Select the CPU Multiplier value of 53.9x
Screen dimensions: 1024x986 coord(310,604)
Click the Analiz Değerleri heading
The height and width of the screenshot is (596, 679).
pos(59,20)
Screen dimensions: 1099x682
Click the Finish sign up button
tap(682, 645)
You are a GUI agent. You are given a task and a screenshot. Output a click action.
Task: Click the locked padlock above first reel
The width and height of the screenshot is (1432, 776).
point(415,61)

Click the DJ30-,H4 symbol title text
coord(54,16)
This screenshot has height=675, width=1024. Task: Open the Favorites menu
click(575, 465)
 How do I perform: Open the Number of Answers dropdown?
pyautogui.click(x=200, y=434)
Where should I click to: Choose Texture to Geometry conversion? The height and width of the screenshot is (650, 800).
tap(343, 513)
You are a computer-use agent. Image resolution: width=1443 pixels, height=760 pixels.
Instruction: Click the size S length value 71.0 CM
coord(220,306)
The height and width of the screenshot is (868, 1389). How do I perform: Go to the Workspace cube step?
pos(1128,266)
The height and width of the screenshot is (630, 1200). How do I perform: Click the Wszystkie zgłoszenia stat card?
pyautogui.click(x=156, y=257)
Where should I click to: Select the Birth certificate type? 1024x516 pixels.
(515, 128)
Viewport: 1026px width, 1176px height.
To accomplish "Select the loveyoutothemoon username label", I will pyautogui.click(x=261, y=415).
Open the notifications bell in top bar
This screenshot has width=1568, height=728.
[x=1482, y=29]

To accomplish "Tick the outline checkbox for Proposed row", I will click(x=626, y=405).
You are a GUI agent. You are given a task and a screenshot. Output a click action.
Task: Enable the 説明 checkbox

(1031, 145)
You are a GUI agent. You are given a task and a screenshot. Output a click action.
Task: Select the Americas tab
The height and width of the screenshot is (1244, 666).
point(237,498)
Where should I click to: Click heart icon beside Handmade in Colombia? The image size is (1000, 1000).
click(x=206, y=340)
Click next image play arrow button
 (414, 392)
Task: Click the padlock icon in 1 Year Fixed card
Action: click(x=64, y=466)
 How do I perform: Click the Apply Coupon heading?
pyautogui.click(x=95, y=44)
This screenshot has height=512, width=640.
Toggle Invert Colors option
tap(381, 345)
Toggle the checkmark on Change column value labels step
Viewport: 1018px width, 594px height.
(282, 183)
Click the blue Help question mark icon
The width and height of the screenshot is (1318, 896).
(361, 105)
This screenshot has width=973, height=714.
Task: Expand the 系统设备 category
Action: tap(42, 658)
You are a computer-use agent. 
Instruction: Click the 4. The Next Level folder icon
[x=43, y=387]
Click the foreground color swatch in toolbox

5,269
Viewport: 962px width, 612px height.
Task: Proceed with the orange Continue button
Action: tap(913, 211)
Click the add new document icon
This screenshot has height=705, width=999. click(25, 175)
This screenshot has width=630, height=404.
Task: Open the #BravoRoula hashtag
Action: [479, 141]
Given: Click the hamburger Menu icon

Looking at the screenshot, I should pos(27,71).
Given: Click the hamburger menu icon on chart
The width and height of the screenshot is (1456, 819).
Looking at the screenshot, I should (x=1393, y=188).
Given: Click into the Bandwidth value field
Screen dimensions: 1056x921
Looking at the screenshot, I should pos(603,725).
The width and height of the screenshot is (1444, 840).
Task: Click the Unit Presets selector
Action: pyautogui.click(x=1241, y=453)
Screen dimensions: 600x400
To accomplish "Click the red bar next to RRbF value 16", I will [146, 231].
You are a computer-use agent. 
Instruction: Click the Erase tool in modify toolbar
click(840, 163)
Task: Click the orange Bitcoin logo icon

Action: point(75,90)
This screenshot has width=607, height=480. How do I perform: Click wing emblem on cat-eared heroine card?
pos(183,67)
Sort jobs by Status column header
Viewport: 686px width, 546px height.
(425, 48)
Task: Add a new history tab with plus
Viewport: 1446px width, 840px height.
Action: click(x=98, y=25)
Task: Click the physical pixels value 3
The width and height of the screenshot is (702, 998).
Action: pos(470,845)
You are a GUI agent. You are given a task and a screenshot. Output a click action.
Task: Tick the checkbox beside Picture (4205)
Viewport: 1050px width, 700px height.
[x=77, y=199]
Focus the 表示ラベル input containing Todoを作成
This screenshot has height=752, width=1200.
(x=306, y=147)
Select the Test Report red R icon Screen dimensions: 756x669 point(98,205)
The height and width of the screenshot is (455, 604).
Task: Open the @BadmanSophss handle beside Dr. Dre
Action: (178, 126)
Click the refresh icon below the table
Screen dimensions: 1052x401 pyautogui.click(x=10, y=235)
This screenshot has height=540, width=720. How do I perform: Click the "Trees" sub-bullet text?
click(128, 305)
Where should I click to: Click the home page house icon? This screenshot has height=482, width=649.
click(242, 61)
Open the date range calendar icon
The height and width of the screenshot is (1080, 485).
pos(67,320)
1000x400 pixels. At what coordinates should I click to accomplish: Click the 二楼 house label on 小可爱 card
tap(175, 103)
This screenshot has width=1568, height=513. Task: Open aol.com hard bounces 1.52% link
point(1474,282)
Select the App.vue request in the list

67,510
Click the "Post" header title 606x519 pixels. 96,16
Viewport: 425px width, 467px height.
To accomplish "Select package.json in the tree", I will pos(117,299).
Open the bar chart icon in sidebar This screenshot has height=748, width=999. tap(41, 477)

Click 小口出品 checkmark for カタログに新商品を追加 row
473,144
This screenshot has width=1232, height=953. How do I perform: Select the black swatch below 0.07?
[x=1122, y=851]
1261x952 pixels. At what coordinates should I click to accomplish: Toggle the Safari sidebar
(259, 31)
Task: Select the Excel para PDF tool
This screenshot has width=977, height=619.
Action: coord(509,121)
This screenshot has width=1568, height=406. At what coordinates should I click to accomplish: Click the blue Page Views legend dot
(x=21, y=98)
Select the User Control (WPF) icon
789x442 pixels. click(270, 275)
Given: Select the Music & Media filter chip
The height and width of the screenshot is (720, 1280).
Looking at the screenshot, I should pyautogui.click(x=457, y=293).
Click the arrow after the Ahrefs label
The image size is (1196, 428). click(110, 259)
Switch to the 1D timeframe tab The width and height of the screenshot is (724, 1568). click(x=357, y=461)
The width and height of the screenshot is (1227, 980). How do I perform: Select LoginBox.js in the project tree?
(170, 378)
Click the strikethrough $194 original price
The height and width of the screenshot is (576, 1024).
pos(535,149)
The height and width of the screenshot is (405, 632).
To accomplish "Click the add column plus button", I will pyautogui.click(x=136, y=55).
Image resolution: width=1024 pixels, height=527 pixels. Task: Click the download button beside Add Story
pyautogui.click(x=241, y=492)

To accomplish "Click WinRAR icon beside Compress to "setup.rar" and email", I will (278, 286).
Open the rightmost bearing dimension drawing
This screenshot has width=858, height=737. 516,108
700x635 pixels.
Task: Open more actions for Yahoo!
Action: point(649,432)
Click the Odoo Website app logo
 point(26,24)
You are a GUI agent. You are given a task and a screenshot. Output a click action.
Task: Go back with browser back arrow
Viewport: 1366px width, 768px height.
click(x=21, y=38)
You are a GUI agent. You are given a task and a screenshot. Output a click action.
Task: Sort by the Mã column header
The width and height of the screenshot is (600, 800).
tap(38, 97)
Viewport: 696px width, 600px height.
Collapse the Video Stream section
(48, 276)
========================
▶ _WORK TASK_
Once you have read the listing, retype it in full, word for word.

▶ _OUTPUT_
Select the CPU Multiplier value of 53.9x
Screen dimensions: 1024x986 coord(310,604)
Click the Analiz Değerleri heading
The height and width of the screenshot is (596, 679).
pos(59,20)
Screen dimensions: 1099x682
Click the Finish sign up button
tap(682, 645)
You are a GUI agent. You are given a task and a screenshot. Output a click action.
Task: Click the locked padlock above first reel
The width and height of the screenshot is (1432, 776).
point(415,61)

Click the DJ30-,H4 symbol title text
coord(54,16)
This screenshot has height=675, width=1024. Task: Open the Favorites menu
click(575, 465)
 How do I perform: Open the Number of Answers dropdown?
pyautogui.click(x=200, y=434)
Where should I click to: Choose Texture to Geometry conversion? The height and width of the screenshot is (650, 800).
tap(343, 513)
You are a computer-use agent. Image resolution: width=1443 pixels, height=760 pixels.
Instruction: Click the size S length value 71.0 CM
coord(220,306)
The height and width of the screenshot is (868, 1389). How do I perform: Go to the Workspace cube step?
pos(1128,266)
The height and width of the screenshot is (630, 1200). How do I perform: Click the Wszystkie zgłoszenia stat card?
pyautogui.click(x=156, y=257)
Where should I click to: Select the Birth certificate type? 1024x516 pixels.
(515, 128)
Viewport: 1026px width, 1176px height.
To accomplish "Select the loveyoutothemoon username label", I will pyautogui.click(x=261, y=415).
Open the notifications bell in top bar
This screenshot has width=1568, height=728.
[x=1482, y=29]

To accomplish "Tick the outline checkbox for Proposed row", I will click(x=626, y=405).
You are a GUI agent. You are given a task and a screenshot. Output a click action.
Task: Enable the 説明 checkbox

(1031, 145)
You are a GUI agent. You are given a task and a screenshot. Output a click action.
Task: Select the Americas tab
The height and width of the screenshot is (1244, 666).
point(237,498)
Where should I click to: Click heart icon beside Handmade in Colombia? The image size is (1000, 1000).
click(x=206, y=340)
Click next image play arrow button
 (414, 392)
Task: Click the padlock icon in 1 Year Fixed card
Action: click(x=64, y=466)
 How do I perform: Click the Apply Coupon heading?
pyautogui.click(x=95, y=44)
This screenshot has height=512, width=640.
Toggle Invert Colors option
tap(381, 345)
Toggle the checkmark on Change column value labels step
Viewport: 1018px width, 594px height.
(282, 183)
Click the blue Help question mark icon
The width and height of the screenshot is (1318, 896).
(361, 105)
This screenshot has width=973, height=714.
Task: Expand the 系统设备 category
Action: tap(42, 658)
You are a computer-use agent. 
Instruction: Click the 4. The Next Level folder icon
[x=43, y=387]
Click the foreground color swatch in toolbox

5,269
Viewport: 962px width, 612px height.
Task: Proceed with the orange Continue button
Action: tap(913, 211)
Click the add new document icon
This screenshot has height=705, width=999. click(25, 175)
This screenshot has width=630, height=404.
Task: Open the #BravoRoula hashtag
Action: [479, 141]
Given: Click the hamburger Menu icon

Looking at the screenshot, I should pos(27,71).
Given: Click the hamburger menu icon on chart
The width and height of the screenshot is (1456, 819).
Looking at the screenshot, I should (x=1393, y=188).
Given: Click into the Bandwidth value field
Screen dimensions: 1056x921
Looking at the screenshot, I should pos(603,725).
The width and height of the screenshot is (1444, 840).
Task: Click the Unit Presets selector
Action: pyautogui.click(x=1241, y=453)
Screen dimensions: 600x400
To accomplish "Click the red bar next to RRbF value 16", I will [146, 231].
You are a computer-use agent. 
Instruction: Click the Erase tool in modify toolbar
click(840, 163)
Task: Click the orange Bitcoin logo icon

Action: point(75,90)
This screenshot has width=607, height=480. How do I perform: Click wing emblem on cat-eared heroine card?
pos(183,67)
Sort jobs by Status column header
Viewport: 686px width, 546px height.
(425, 48)
Task: Add a new history tab with plus
Viewport: 1446px width, 840px height.
Action: click(x=98, y=25)
Task: Click the physical pixels value 3
The width and height of the screenshot is (702, 998).
Action: pos(470,845)
You are a GUI agent. You are given a task and a screenshot. Output a click action.
Task: Tick the checkbox beside Picture (4205)
Viewport: 1050px width, 700px height.
[x=77, y=199]
Focus the 表示ラベル input containing Todoを作成
This screenshot has height=752, width=1200.
(x=306, y=147)
Select the Test Report red R icon Screen dimensions: 756x669 point(98,205)
The height and width of the screenshot is (455, 604).
Task: Open the @BadmanSophss handle beside Dr. Dre
Action: (178, 126)
Click the refresh icon below the table
Screen dimensions: 1052x401 pyautogui.click(x=10, y=235)
This screenshot has height=540, width=720. How do I perform: Click the "Trees" sub-bullet text?
click(128, 305)
Where should I click to: Click the home page house icon? This screenshot has height=482, width=649.
click(242, 61)
Open the date range calendar icon
The height and width of the screenshot is (1080, 485).
pos(67,320)
1000x400 pixels. At what coordinates should I click to accomplish: Click the 二楼 house label on 小可爱 card
tap(175, 103)
This screenshot has width=1568, height=513. Task: Open aol.com hard bounces 1.52% link
point(1474,282)
Select the App.vue request in the list

67,510
Click the "Post" header title 606x519 pixels. 96,16
Viewport: 425px width, 467px height.
To accomplish "Select package.json in the tree", I will pos(117,299).
Open the bar chart icon in sidebar This screenshot has height=748, width=999. tap(41, 477)

Click 小口出品 checkmark for カタログに新商品を追加 row
473,144
This screenshot has width=1232, height=953. How do I perform: Select the black swatch below 0.07?
[x=1122, y=851]
1261x952 pixels. At what coordinates should I click to accomplish: Toggle the Safari sidebar
(259, 31)
Task: Select the Excel para PDF tool
This screenshot has width=977, height=619.
Action: coord(509,121)
This screenshot has width=1568, height=406. At what coordinates should I click to accomplish: Click the blue Page Views legend dot
(x=21, y=98)
Select the User Control (WPF) icon
789x442 pixels. click(270, 275)
Given: Select the Music & Media filter chip
The height and width of the screenshot is (720, 1280).
Looking at the screenshot, I should pyautogui.click(x=457, y=293).
Click the arrow after the Ahrefs label
The image size is (1196, 428). click(110, 259)
Switch to the 1D timeframe tab The width and height of the screenshot is (724, 1568). click(x=357, y=461)
The width and height of the screenshot is (1227, 980). How do I perform: Select LoginBox.js in the project tree?
(170, 378)
Click the strikethrough $194 original price
The height and width of the screenshot is (576, 1024).
pos(535,149)
The height and width of the screenshot is (405, 632).
To accomplish "Click the add column plus button", I will pyautogui.click(x=136, y=55).
Image resolution: width=1024 pixels, height=527 pixels. Task: Click the download button beside Add Story
pyautogui.click(x=241, y=492)

To accomplish "Click WinRAR icon beside Compress to "setup.rar" and email", I will (278, 286).
Open the rightmost bearing dimension drawing
This screenshot has width=858, height=737. 516,108
700x635 pixels.
Task: Open more actions for Yahoo!
Action: point(649,432)
Click the Odoo Website app logo
 point(26,24)
You are a GUI agent. You are given a task and a screenshot. Output a click action.
Task: Go back with browser back arrow
Viewport: 1366px width, 768px height.
click(x=21, y=38)
You are a GUI agent. You are given a task and a screenshot. Output a click action.
Task: Sort by the Mã column header
The width and height of the screenshot is (600, 800).
tap(38, 97)
Viewport: 696px width, 600px height.
Collapse the Video Stream section
(48, 276)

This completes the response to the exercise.